The NY Times reports today that towns in Connecticut are shuttering their websites because they’re finding it too costly to comply with a new state transparency law that requires towns with websites to “post minutes from public meetings on the site within seven days of the meeting and must give residents at least 24 hours notice of special meetings through the site.” Seems a bit drastic to me. The story explains:
“We decided we couldn’t do what was required right away,” said Frank J. Chiaramonte, first selectman of Harwinton. “So we shut down our site.”
In many small towns, volunteers run the Web sites. Asking the volunteers to type up the minutes of a meeting and to then also put the minutes online,all within seven days, is too much to ask, Mr. Chiaramonte said.
“Some commissions still do minutes in longhand,” he added.
Here’s a tip that may or may not help towns comply with the law: record the public meeting with a cheap MP3 recorder and upload the file to the site. Boom. Instant transparency. Want to get a little fancier? Shoot the MP3 to Amazon’s Mechanical Turk and for a few dollars have the audio transcribed or turned into minutes. Or set up a wiki and let citizens do it.

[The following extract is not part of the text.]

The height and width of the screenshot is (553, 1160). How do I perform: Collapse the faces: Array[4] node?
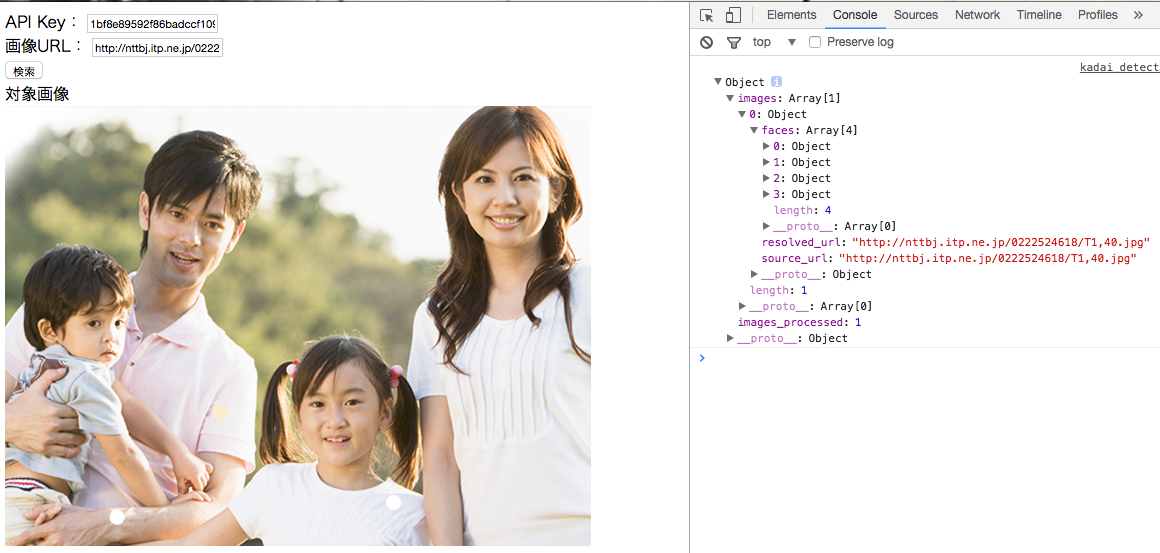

Like I said, these suggestions might not produce official minutes needed to comply with the law, but it’s the kind of measure I’d like to see instead of shuttering whole sites. One other thing, with storage and recording equipment so cheap, there’s no reason why every public meeting in the country, from the federal government to school boards, shouldn’t be online within a day or two. Enough excuses, folks.